И в ангарах закрутилась суета. В мастерских словно кто-то толкнул маховик. По углам зашуршали ящики, скрипнули домкраты, загремели ключи. Появились два здоровенных цилиндра — ВАПы. Ещё утром они пахли химией и ржавчиной, но уже вечером блестели, оттёртые до блестящего металла. Буров сам проверял каждую заклёпку, менял штуцера, прокладывал новые трубки. Молодые китайцы с азартом вертели дрелью, кто-то кувалдой подравнивал крепления, и в грохоте железа рождалось новое.
Сварка полыхала белыми брызгами, дым резал глаза, а в носу стоял острый запах жжёного флюса. Электрик, матерясь сквозь зубы, протянул кабель, и уже к ночи под крыльями СБ появились разъемы. К ним на струбцинах примеряли цилиндры, пока всё не село плотно, без люфтов.
— Держи тут, — командовал Буров, сам залезая на стремянку и затягивая болты. — Вот теперь как родное.
К утру каждый болт был затянут, каждая трубка пристроена и проверена. Под насосы подвели питание, на пульте пилота появилась пара новых тумблеров — «Подвесные». И когда механики, обливаясь потом, отступили назад, под крыльями СБ гордо висели два новых бака. Чистые, гладкие, с едва заметными сварочными швами — словно с завода.
Лёха подошёл, потрогал ладонью холодный металл и хмыкнул:
— Ну, Валентин Андреевич… алхимик ты, мать твою. Из химии — топливо. Из говна и палок — стратегическая дальность.
Февраль 1938 года. Набережная города Ханькоу .
Асфальт блестел после ночного дождя, лужи тянулись зеркалами. Маша шла быстро, зажав подол платья в ладони, чтобы не испачкаться. Запах жареного кунжута смешивался с сыростью, витрины неторопливо поплывали по бокам.
Из арки бокового прохода к ней метнулся оборванец — серый комок с крючьями пальцев. Рывок за подол — и ткань, звеня, натянулась.
— Отпусти! — вскрикнула Маша, испугавшись за почти новое платье.

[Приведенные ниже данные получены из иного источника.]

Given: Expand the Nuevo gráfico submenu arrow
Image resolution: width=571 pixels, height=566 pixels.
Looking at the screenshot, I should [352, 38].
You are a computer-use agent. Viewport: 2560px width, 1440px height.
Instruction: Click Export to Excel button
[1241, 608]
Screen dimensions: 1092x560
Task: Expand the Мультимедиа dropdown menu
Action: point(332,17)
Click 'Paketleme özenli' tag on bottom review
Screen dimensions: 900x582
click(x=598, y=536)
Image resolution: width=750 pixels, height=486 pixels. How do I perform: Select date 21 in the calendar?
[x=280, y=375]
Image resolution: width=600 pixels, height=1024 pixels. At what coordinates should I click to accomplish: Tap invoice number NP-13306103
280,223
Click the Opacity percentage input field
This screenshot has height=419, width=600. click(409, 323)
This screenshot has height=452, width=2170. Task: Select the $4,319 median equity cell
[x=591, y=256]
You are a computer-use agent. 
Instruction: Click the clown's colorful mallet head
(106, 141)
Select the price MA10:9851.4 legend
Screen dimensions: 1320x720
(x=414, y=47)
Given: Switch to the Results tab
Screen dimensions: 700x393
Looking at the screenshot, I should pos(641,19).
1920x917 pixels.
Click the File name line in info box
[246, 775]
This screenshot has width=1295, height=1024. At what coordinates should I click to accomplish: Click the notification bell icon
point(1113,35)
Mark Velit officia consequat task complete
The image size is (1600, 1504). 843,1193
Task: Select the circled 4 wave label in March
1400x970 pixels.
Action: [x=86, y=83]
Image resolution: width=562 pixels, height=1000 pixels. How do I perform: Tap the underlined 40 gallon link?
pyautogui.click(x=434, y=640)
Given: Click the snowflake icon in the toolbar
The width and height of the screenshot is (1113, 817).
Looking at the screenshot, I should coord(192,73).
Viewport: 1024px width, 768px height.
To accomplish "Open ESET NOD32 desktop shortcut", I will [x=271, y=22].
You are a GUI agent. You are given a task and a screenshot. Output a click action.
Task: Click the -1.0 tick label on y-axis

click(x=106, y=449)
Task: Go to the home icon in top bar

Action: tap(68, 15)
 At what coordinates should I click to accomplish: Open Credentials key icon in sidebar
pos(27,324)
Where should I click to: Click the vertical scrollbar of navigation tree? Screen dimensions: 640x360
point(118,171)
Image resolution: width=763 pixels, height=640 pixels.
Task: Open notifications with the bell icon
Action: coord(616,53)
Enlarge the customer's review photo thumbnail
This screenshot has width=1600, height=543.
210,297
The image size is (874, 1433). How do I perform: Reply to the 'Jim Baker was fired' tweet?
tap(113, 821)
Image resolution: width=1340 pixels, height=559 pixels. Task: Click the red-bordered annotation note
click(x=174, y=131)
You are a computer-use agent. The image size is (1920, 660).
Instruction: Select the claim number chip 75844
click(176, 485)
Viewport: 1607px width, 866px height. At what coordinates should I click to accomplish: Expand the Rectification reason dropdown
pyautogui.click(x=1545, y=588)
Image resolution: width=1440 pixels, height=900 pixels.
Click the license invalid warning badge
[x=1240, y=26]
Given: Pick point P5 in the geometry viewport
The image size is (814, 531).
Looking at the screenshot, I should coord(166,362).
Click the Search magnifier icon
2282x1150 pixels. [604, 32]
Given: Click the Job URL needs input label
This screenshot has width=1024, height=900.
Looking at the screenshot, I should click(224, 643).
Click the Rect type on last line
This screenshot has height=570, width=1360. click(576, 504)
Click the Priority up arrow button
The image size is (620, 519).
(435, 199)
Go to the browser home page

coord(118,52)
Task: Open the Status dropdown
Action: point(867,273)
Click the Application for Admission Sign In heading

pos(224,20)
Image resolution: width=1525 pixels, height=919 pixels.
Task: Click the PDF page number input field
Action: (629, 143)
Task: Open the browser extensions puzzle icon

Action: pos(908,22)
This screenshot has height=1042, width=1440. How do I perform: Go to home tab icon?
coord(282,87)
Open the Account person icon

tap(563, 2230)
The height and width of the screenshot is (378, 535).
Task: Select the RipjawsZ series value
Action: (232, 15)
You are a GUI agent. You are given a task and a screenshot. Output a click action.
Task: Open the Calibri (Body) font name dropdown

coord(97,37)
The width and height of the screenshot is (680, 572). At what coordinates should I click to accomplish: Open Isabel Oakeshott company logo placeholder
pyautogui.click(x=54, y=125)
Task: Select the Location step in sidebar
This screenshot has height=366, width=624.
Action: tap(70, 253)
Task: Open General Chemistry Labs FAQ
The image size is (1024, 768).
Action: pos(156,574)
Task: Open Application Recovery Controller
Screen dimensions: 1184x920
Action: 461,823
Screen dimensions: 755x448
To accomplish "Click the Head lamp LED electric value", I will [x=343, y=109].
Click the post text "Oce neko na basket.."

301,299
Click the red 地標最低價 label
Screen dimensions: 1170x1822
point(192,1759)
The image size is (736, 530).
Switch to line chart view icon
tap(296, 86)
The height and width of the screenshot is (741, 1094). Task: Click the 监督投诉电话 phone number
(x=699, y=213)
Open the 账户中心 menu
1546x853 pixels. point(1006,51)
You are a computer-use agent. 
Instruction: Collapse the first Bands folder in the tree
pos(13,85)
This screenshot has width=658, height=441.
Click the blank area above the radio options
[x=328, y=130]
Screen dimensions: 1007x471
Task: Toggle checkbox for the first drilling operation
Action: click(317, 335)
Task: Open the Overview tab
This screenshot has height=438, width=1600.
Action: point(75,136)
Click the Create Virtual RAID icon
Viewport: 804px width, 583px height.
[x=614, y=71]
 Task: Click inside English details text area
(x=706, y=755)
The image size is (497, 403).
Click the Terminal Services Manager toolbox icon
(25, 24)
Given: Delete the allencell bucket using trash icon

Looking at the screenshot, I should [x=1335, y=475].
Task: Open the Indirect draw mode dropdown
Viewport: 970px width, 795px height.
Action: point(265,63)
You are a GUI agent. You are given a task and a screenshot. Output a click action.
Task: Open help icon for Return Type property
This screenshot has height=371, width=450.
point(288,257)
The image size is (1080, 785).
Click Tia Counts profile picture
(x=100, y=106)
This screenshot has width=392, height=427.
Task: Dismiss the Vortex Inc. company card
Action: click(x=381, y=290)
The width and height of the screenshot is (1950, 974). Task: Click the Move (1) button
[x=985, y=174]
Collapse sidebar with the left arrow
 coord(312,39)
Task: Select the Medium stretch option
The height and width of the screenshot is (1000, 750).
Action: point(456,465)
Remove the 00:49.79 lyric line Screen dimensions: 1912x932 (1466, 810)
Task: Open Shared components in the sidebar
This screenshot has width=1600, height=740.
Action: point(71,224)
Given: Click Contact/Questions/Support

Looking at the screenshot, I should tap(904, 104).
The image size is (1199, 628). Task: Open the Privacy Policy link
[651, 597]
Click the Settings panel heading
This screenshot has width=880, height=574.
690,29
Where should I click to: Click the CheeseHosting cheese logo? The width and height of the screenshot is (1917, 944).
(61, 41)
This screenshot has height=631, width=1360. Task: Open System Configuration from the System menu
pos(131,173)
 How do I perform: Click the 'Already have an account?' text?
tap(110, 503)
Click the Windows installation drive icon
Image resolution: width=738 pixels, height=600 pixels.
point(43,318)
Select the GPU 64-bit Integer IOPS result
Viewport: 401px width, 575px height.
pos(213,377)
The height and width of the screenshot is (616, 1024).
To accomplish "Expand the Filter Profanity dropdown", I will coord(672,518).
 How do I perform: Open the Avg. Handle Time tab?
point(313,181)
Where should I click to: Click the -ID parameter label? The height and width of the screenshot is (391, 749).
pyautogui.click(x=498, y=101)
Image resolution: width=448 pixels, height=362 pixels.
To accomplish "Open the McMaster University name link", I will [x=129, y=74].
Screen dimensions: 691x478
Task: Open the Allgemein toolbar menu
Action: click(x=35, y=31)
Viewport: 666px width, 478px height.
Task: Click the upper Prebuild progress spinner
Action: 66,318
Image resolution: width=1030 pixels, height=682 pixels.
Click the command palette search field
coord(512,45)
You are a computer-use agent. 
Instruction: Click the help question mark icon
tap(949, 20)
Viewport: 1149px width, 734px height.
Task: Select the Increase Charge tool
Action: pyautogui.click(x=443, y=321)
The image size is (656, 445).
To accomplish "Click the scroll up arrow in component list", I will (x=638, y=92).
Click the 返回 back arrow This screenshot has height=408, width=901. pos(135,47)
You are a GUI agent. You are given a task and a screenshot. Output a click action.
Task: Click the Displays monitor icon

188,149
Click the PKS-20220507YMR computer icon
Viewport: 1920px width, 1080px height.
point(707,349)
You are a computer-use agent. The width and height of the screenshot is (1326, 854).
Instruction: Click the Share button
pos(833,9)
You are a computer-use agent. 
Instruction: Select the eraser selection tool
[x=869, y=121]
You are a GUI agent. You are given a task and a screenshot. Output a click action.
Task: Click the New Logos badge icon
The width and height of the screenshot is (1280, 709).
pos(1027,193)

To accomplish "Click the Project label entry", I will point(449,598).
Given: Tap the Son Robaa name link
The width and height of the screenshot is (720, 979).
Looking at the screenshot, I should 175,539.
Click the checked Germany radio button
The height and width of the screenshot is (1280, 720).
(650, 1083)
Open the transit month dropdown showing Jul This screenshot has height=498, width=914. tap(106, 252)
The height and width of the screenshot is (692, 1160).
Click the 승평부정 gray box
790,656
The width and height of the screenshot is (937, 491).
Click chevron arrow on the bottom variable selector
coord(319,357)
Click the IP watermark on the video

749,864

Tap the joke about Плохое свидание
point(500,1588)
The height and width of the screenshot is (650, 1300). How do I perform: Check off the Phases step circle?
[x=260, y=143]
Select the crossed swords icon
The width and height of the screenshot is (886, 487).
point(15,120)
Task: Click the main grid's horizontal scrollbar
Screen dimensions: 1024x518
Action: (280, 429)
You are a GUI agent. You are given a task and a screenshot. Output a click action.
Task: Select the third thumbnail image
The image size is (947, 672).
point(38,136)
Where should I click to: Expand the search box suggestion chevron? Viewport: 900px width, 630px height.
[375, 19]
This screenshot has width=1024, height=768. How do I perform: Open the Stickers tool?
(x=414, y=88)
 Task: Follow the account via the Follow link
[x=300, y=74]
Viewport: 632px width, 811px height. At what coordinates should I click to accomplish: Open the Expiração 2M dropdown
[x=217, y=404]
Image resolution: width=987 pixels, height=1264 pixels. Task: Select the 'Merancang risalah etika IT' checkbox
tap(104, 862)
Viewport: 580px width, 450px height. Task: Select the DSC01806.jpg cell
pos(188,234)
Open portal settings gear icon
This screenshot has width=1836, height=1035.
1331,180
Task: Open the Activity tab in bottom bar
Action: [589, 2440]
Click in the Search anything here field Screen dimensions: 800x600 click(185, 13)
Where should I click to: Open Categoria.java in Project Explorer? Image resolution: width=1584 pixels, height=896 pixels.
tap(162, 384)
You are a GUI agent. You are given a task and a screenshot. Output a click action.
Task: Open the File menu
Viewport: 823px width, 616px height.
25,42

Оборванец поднял голову, и её неприятно поразил его вид: пятна на коже, щетина, водянистые глаза. Уродец дыхнул плесенью и прошипел на китайском, почти не разжимая губ:
— Где информация. Тебя предупреждали. Они ждать не будут!
Испуганный холод внутри лопнул яркой вспышкой и обернулся бешеной яростью. Маша резко дёрнула платье, его кисть провернулась, освобождая девушку. Она пнула оборванца что было силы носком ботинка и отскочила к витрине, держась лицом к нему.
— Предупреждали? Козлы! — закричала Маша громко. — Уроды! Я вас не боюсь!
Он дёрнулся, попытался подняться, но нога его подвела, и нападавший зашипел от боли. Маша шагнула подальше в сторону.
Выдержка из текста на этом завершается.